As private companies and the military continue to look to advanced composites for new aerospace and other applications, NRL's robot could help get aircraft from factory to fleet faster.

Named NRL66.3, the robot is a "multiaxial loading machine." It has six devices that apply linear movement, termed actuators, in a hexapod configuration. While a material sample is held by a fixed grip from one end, the actuators move a grip that holds the other end of a material sample, moving it in any combination of up to three translations and three rotations. So the robot can "apply combinations of tension or compression, bending, and torque simultaneously," Michopoulos said.

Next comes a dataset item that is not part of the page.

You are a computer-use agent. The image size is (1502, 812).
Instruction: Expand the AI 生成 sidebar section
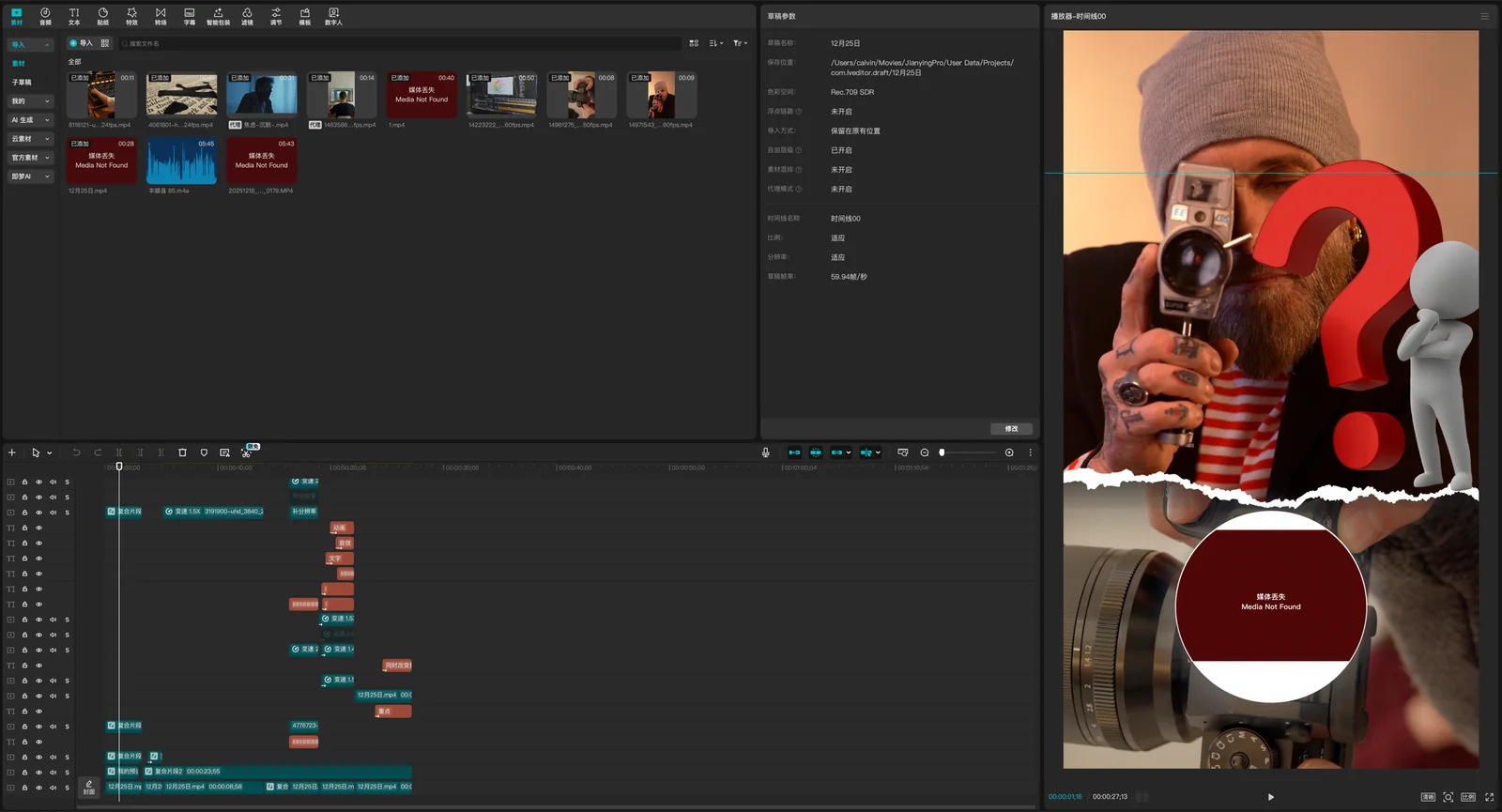click(x=30, y=120)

The NRL66.3 is fully automated. Assisted by two other robots, it will take 72 specimens of the material used in part of an F/A-18, and apply 72 loading paths in that six-dimensional space. The robot loads each specimen until it snaps, then quickly moves onto the next. A custom-developed machine vision system, with four cameras, captures digital images of what's happening in real-time.

While the experiment is going on, the scientists use custom-developed full field measurement algorithms Michopoulos' group has now patented to "take those digital images and analyze them, and convert them to displacement and strain fields."

What the experiments do is to, very quickly, capture what might happen to an advanced composite in the real world. Advanced composites age in a very particular way. "The resin that's between the fibers starts developing little micro-cracks," says Michopoulos, which can cause the resin to separate from the fibers or the fibers to break. "A continuous accumulation of micro-cracking (that leads to a softening of the material) can be used as a metric for material degradation assessment."

The group has, over the past 20 years, used various robots to test more than 150 different material systems, with potential applications for ballistic missiles to rocketry to automobile manufacturing.